La réponse est celle de l'article L521-2 du Code de justice administrative et se nomme "référé liberté fondamentale". Elle permet, "en 48 heures" de suspendre l'arrêté de réquisition. Pour André Icard, il ne fait guère de doute que les syndicalistes y recourront.

Le problème reste que le droit de grève est une liberté fondamentale, donc très haute dans la hiérarchie des normes. Le Conseil d'Etat l'avait rappelé dans une ordonnance de référé liberté du 22 octobre 2010, à propos d'une demande de réquisition de la raffinerie Total de Grandpuits, en Seine-et-Marne. L'action du préfet ayant eu pour résultat de rétablir un service normal, l'arrêté avait été suspendu. 

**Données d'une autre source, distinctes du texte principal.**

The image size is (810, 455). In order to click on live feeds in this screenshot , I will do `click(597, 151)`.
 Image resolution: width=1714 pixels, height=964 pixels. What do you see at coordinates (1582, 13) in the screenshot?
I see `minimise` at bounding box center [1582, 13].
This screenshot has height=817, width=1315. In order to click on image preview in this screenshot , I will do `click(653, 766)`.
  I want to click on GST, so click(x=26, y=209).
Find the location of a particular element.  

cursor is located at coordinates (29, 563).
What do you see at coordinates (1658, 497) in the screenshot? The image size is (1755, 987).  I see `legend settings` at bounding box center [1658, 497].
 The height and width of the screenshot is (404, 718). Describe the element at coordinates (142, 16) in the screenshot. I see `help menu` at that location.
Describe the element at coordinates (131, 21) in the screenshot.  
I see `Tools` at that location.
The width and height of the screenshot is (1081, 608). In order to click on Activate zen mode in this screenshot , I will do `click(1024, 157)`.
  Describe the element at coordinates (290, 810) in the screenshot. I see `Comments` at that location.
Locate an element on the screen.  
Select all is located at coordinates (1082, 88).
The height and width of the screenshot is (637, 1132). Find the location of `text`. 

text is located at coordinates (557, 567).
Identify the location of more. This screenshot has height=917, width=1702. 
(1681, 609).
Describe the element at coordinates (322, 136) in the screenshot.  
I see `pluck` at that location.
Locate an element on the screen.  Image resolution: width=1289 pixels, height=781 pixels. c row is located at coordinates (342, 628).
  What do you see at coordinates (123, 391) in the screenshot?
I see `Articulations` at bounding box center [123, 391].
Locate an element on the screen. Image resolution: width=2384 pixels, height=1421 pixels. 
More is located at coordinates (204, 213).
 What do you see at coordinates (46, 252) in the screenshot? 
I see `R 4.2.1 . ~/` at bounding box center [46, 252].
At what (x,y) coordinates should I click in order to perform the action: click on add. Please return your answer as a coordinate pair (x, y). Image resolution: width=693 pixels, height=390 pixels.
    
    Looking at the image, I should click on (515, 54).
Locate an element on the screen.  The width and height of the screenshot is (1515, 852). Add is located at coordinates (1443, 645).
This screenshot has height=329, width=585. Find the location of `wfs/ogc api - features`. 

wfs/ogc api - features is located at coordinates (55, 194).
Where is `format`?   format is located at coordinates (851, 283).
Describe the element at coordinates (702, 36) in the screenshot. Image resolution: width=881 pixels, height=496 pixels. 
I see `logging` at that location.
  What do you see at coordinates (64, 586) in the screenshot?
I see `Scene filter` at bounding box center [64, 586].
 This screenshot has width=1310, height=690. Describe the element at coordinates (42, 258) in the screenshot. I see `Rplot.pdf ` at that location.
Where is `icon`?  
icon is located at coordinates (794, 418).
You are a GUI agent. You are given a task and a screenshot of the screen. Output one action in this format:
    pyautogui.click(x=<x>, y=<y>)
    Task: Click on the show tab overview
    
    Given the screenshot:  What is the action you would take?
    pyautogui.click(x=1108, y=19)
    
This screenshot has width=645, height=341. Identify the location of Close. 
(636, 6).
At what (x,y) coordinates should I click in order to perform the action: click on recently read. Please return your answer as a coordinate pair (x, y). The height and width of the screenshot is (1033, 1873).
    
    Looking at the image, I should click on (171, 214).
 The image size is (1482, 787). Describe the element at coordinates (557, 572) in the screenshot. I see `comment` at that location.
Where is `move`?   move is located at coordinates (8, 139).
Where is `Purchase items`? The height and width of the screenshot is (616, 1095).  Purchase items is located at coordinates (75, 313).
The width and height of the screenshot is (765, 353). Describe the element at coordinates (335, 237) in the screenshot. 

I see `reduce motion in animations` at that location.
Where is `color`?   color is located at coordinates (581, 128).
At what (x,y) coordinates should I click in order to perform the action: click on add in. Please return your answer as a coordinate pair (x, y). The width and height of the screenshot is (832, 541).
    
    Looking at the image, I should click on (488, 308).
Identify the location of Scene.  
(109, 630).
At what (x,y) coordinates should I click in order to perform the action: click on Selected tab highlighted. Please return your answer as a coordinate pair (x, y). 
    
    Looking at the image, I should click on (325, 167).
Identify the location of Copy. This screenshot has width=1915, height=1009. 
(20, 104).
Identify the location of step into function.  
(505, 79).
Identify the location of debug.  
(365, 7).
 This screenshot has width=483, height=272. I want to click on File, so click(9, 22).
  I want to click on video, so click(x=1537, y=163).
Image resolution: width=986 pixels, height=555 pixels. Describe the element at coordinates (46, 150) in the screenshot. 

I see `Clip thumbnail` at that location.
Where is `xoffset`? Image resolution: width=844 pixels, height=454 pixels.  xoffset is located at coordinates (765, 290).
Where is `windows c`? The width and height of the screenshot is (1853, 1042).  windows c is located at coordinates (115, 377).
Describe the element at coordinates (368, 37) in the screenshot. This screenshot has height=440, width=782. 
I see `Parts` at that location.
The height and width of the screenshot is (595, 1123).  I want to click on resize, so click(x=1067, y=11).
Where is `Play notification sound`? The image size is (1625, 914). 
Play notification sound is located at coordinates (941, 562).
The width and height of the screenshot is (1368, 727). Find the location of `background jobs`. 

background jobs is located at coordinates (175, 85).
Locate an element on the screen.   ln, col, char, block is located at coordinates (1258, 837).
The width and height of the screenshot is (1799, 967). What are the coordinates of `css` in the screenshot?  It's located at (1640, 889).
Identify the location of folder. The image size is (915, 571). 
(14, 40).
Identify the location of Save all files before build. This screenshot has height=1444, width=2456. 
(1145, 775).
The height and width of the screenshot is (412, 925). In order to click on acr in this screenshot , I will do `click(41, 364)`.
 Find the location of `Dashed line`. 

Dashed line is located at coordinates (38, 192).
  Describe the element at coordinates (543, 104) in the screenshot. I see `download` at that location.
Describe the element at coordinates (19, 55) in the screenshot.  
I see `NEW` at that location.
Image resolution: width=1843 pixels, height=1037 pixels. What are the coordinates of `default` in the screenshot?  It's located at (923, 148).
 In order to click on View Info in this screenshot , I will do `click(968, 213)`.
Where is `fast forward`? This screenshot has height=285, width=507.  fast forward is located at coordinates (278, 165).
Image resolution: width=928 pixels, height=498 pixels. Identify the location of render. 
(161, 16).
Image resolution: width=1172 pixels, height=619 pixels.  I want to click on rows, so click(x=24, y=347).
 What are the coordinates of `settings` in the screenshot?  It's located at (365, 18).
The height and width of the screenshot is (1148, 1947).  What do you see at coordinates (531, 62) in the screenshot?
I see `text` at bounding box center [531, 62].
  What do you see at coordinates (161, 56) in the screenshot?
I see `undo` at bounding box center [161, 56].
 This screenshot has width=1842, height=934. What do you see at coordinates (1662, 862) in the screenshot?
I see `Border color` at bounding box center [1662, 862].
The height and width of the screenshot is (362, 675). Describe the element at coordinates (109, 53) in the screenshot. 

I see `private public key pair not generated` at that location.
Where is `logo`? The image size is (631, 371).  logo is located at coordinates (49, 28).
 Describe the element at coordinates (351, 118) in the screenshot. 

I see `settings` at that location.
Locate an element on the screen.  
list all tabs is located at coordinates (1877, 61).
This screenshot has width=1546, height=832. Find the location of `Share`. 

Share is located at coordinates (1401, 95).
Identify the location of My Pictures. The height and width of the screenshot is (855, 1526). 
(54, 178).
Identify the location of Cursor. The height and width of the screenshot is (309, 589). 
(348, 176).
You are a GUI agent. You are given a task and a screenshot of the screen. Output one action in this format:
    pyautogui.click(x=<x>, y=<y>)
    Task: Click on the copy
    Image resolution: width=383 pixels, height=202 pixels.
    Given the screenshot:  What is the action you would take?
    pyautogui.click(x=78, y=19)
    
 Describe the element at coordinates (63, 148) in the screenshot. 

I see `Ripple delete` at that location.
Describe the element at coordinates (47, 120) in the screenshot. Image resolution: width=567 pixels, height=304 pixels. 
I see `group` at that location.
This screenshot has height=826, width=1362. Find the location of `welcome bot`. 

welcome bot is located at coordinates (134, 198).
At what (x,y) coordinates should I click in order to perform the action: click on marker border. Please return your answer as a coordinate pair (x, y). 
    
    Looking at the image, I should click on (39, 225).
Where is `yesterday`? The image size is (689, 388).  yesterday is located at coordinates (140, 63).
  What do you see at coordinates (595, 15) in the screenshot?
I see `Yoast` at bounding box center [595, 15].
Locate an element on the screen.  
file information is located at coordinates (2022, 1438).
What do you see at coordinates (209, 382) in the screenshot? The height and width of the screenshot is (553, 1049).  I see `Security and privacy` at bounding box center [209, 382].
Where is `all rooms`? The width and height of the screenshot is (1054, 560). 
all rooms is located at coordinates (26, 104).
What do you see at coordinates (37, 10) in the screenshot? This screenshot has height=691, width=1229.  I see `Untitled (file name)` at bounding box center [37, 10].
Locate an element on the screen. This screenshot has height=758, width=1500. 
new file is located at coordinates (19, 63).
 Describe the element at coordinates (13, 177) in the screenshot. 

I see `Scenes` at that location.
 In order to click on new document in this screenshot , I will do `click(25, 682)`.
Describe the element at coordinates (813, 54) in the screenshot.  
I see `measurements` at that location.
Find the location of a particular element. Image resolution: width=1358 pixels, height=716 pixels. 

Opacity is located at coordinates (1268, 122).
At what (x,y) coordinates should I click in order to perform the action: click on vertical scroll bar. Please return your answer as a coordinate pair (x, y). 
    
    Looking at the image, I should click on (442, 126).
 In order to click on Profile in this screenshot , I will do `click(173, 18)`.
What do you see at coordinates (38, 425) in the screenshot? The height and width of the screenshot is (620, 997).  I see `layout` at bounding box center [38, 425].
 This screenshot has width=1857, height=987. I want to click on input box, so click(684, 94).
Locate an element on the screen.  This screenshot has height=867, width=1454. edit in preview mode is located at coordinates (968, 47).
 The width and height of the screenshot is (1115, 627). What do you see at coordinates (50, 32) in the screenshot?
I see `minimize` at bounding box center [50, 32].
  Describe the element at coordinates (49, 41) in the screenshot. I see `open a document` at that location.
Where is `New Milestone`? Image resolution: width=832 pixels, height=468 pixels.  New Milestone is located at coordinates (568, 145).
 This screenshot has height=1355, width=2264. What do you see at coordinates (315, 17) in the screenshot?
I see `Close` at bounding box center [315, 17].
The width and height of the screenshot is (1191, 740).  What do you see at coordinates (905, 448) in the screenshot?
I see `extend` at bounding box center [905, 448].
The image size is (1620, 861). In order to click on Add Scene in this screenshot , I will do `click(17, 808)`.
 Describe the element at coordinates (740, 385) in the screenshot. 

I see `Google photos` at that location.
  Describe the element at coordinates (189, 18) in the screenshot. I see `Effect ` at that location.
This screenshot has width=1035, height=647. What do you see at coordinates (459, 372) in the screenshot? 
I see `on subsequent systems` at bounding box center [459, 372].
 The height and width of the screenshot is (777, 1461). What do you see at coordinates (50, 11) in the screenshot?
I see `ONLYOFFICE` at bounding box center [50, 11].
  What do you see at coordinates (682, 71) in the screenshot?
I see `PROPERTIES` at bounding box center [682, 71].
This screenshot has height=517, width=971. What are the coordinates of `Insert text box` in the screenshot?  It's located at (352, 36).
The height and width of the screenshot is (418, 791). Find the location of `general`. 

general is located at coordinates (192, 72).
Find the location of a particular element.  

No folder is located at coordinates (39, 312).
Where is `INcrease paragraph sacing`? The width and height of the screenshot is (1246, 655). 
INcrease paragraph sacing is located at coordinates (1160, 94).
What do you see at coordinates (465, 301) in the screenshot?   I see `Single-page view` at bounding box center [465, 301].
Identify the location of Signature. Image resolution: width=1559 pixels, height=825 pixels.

> Quelles sanctions si les personnels n'obtempèrent pas?

Toutes ces précautions législatives sont proportionnelles au caractère de gravité d'une réquisition. Selon Bruno Poncet du syndicat Sud-Rail qui s'exprimait sur RMC, la dernière réquisition de la SNCF date de 1940.

La mesure est donc rare et les sanctions peuvent être sévères. Elles peuvent aller jusqu'à six mois d'emprisonnement et 10.000 euros d'amende. "Il est très grave de pas obéir (à un ordre de réquisition, Ndlr) et c'est le licenciement à coup sûr", rappelle Me Icard.